Nope, the freewheeling hub problem is not to do with the button being screwed in too far, because I reproduced the problem a few times with the button screwed quite far out.

Any ideas? I’m thinking maybe one of the inner springs might not be working properly and pushing the gear into engagement. It might not happen for ages, and then all of a sudden every shift or every second shift is goes into freewheel. Only seems to happen from high gear shifting into low gear.

Check out these videos. Explains what I mean:

Freewheeling Schlumpf (2.01 MB)

Freewheeling Schlumpf (2.17 MB)

Ken, your videos prove what you say. Too bad there’s no quick fix for you (and contrary to what I expected but what do I know). Has Florian ever responded to your questions? Otherwise, I’m out of suggestions other than to send the hub to Florian to have it checked, which will probably last painfully long.

Yep, I’ve been discussing this with Florian and once we work out what’s wrong I’ll post it here.

I think I have worked out how to reproduce the problem. If I push the button in hard (all the way in) and hold it there whilst still spinning the crank, it get’s into the deadzone where the gears don’t lock. The button doesn’t spring back out to lock the gear in place, it just get locked in this ‘pushed all the way in’ position. Maybe something is catching?
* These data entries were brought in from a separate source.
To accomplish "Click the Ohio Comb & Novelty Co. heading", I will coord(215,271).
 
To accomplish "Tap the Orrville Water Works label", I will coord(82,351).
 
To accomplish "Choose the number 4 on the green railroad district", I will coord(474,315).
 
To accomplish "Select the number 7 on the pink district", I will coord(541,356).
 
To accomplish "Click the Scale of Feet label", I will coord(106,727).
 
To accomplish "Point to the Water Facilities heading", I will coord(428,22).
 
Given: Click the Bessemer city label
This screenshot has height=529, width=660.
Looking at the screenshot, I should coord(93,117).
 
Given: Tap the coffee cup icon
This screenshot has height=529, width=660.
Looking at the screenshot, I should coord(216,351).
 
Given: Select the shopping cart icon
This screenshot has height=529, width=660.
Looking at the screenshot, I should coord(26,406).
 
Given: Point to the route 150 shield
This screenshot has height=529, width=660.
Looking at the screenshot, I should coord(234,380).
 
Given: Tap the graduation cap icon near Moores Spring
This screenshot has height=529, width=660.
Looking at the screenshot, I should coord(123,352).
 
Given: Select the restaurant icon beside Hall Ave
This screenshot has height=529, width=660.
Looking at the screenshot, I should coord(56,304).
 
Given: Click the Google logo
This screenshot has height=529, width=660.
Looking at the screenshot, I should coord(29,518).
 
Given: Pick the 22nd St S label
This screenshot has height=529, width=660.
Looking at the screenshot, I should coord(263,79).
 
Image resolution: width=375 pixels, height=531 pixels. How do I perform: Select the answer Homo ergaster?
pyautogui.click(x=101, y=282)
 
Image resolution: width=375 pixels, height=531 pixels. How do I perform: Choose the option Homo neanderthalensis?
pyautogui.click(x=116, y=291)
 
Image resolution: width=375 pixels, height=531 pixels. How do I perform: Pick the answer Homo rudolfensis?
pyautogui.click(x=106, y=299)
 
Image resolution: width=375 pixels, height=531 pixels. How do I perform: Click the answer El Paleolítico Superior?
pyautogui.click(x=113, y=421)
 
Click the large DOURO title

And here is the answer from the man himself:

"it seems, that there is some bad friction between axle bolt and gear shift
If you can wait a few days, I’d like to send you two pairs of bolts and
buttons with more play, to make sure, that they don’t have any influence on
the shifting process.
We slightly changed the tolerances during the first few monthes of
production, so I could imagine, that the problem has its origin in a pair of
bolts and a pair of buttons, that weren’t checked together.

Is this o.k. for you?"

Florian is awesome. Cheers :stuck_out_tongue:

Ken’s last two replies are comprehensible if you assume that the button needs to be at a specific (spring-loaded?) position for the gear to lock.

This surprised me, and I wasn’t ready to assume that. I just checked my own Schlumpf (moderately old type: square taper but the high number of engagement positions). I have about 1 mm of play on each side, by which I mean that each button can be pushed in against a spring about 1 mm more than the normal pushed-in position. But if I continue pushing in and turn the cranks, the coresponding gear (high for gold, low for silver) stays locked.

So is this dead zone something specific to the newer splined hub? I wouldn’t think so since I’ve always understood that the internals are the same between the two versions. :thinking:

If it’s friction between the shift buttons and the crank bolt, couldn’t you try shifting without the buttons on the wheel by pushing with a thin tool to see if the fail disappears. If shifting then works fine, you and Florian are on the right track. Might save a few days.

That’s what Florian asked me to do, and that’s what I did. I spent about 5-10min trying to reproduce the problem after taking off the button and nut. And I couldn’t.

After that I screwed the nut and button back on and worked out that I could reproduce the problem exactly when I push the button hard (all the way in), whilst turning the cranks. It needs to spring back about a mm or two for the gear to lock. Otherwise, the button seems to get stuck in this hypershifted position and doesn’t come back out that mm to lock the gears with.

From what Florian is saying, there needs to be more play between the button and axle nut, otherwise it could potentially get stuck in this position. That’s why he’s sending me new nuts and buttons.

Hope that made sense.

can you sand alittle off the shaft or buttons ? Just to get by !

I broke my crankarm the other day. Now I have to take off the cranks.

I never touch my cranks until today. I can’t even take the button off.
I used the tools it came with but it seemed to be stripped right away- on both sides.

I got it from UDC…it an original
So if I can hold one button I can loosen the other?

screw extractor sounds like a option

Mine looks like that one but it doesn’t look amputated.
I do see metal filings when I check the 1.5 allen wrench:(

Thanks for the special tools, Schlumpf…NOT
It didn’t help me or I’m too stupid.